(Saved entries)
((

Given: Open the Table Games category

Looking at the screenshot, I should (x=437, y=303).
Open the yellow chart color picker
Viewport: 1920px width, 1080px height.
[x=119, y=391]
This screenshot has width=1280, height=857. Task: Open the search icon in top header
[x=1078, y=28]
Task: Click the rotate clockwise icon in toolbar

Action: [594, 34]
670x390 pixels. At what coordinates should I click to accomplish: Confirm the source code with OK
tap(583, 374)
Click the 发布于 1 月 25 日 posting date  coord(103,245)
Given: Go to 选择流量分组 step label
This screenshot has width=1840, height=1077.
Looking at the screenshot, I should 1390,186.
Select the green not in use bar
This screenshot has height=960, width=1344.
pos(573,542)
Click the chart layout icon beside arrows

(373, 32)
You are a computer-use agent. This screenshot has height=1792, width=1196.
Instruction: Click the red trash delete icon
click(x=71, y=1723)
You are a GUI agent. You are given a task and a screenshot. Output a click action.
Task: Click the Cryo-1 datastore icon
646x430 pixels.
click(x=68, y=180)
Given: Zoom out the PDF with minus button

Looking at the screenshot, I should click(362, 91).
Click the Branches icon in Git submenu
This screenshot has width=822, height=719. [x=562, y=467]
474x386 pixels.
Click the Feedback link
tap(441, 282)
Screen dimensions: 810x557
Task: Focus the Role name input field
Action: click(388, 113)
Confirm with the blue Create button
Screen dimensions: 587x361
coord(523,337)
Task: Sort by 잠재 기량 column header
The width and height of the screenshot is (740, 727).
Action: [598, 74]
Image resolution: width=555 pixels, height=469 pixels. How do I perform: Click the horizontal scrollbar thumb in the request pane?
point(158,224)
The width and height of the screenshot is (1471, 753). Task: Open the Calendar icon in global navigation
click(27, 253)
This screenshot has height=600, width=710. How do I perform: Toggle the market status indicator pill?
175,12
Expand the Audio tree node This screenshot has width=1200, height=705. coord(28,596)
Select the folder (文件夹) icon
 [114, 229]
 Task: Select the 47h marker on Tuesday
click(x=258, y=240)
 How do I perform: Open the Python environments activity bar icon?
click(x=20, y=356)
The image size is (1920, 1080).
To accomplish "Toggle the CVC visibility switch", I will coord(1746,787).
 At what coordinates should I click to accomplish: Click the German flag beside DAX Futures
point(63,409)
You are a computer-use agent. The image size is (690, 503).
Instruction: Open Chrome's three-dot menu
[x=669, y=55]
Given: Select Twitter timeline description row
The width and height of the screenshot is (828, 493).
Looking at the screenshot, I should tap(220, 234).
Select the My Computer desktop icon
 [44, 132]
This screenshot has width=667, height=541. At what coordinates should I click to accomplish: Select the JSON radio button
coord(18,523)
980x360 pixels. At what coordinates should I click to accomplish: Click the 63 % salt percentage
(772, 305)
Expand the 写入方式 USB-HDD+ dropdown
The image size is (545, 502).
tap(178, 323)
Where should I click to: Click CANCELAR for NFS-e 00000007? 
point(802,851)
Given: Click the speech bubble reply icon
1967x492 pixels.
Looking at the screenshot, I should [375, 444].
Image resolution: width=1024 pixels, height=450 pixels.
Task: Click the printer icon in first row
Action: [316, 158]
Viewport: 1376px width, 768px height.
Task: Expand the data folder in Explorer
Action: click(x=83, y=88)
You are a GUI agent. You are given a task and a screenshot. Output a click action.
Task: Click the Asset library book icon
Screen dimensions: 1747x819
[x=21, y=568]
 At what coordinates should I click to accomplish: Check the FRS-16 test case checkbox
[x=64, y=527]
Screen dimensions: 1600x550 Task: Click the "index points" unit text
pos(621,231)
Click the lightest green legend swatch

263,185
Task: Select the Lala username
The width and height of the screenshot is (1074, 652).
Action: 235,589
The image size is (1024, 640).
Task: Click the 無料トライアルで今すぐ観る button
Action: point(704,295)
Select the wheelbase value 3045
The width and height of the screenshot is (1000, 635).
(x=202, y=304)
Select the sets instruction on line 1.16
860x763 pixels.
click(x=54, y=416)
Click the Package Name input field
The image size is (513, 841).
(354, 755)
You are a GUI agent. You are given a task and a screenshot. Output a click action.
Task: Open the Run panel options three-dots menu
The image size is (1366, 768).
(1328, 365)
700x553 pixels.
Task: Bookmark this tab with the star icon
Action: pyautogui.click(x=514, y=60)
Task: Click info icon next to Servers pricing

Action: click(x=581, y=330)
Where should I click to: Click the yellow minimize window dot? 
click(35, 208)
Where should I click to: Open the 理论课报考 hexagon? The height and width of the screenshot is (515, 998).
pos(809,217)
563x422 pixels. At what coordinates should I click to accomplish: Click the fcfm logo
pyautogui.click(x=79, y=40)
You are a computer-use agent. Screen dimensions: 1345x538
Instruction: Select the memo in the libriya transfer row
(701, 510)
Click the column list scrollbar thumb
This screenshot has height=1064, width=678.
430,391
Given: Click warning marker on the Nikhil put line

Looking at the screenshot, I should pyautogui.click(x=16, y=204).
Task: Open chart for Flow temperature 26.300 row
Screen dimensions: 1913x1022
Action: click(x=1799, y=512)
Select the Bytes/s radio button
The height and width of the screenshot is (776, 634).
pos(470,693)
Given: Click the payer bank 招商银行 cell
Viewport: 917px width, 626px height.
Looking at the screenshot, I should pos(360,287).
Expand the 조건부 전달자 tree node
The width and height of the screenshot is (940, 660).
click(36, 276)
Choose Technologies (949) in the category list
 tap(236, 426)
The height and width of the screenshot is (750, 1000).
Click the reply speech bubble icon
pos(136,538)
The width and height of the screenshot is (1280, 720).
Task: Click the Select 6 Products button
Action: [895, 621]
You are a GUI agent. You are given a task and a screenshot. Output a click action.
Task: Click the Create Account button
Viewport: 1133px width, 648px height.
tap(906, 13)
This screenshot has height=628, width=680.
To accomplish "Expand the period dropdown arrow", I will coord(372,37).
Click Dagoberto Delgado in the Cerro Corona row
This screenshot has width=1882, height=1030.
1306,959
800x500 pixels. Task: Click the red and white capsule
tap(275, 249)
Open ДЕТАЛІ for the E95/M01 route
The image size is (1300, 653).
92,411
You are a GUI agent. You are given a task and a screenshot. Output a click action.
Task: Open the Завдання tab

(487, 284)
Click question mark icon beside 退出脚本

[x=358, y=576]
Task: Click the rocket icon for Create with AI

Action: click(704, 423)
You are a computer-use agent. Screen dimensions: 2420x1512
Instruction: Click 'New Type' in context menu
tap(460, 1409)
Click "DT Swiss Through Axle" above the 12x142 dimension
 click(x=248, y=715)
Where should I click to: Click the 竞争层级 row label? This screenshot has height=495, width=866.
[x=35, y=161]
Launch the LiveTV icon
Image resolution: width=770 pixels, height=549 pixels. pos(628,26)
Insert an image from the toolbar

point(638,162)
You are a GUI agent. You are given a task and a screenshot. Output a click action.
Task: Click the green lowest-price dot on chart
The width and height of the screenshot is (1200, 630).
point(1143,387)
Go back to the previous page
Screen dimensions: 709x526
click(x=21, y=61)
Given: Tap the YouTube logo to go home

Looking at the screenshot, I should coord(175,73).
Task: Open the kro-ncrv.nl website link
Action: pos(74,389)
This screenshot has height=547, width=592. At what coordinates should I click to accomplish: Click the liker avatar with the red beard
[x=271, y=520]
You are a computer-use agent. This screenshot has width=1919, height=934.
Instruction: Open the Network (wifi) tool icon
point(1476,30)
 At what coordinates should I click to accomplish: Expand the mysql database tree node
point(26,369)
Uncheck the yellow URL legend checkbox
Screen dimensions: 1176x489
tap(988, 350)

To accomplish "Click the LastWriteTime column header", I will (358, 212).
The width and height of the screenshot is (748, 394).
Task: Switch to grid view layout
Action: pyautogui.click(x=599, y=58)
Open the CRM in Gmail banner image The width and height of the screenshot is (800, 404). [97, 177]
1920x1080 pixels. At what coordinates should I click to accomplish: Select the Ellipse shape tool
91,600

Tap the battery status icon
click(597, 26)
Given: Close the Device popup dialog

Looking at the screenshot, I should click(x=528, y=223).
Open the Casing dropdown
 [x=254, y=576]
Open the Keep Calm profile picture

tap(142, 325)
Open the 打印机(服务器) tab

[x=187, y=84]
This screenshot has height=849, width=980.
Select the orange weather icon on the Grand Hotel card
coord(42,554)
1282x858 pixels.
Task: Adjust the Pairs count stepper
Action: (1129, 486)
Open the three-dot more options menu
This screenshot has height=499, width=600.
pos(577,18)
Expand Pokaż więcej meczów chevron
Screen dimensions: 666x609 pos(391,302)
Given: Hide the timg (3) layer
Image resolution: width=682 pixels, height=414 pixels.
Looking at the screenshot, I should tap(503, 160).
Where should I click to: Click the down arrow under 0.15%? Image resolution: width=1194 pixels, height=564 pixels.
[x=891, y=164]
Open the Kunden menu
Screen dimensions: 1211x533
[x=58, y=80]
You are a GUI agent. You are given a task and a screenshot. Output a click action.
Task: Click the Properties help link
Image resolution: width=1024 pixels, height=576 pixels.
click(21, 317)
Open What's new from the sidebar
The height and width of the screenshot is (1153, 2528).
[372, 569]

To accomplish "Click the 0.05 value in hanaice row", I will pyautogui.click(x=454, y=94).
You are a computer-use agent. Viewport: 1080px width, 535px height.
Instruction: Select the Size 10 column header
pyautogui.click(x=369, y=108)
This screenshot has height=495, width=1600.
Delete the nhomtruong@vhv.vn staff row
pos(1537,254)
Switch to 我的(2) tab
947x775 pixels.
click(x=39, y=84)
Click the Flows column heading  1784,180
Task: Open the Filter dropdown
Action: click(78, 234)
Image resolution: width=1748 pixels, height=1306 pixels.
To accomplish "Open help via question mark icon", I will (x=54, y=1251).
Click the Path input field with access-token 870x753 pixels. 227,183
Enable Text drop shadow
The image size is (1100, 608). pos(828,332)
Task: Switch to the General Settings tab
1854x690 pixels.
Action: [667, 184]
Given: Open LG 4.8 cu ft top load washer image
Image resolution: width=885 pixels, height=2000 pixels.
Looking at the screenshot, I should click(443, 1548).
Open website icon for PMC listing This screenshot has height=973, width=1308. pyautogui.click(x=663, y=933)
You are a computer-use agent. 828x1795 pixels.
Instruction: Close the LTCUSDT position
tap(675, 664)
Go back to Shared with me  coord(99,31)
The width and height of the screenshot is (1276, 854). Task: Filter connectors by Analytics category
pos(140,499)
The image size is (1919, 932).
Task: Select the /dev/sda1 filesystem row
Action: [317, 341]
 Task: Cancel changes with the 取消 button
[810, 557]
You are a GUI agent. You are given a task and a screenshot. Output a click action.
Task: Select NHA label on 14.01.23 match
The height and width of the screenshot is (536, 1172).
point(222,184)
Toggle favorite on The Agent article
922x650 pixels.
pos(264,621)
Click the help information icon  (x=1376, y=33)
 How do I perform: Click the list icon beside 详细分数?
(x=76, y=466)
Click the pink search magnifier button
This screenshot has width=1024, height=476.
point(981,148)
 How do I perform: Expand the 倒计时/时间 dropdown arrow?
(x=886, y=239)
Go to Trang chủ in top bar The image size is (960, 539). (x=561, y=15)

))

Directions for this task —
Beginning at the line above with "Where should I click to: Click the down" and finishing at the line with "Image resolution: width=1748", return each line exactly and return nothing else.

Answer to this problem —
Where should I click to: Click the down arrow under 0.15%? Image resolution: width=1194 pixels, height=564 pixels.
[x=891, y=164]
Open the Kunden menu
Screen dimensions: 1211x533
[x=58, y=80]
You are a GUI agent. You are given a task and a screenshot. Output a click action.
Task: Click the Properties help link
Image resolution: width=1024 pixels, height=576 pixels.
click(21, 317)
Open What's new from the sidebar
The height and width of the screenshot is (1153, 2528).
[372, 569]

To accomplish "Click the 0.05 value in hanaice row", I will pyautogui.click(x=454, y=94).
You are a computer-use agent. Viewport: 1080px width, 535px height.
Instruction: Select the Size 10 column header
pyautogui.click(x=369, y=108)
This screenshot has height=495, width=1600.
Delete the nhomtruong@vhv.vn staff row
pos(1537,254)
Switch to 我的(2) tab
947x775 pixels.
click(x=39, y=84)
Click the Flows column heading  1784,180
Task: Open the Filter dropdown
Action: click(78, 234)
Image resolution: width=1748 pixels, height=1306 pixels.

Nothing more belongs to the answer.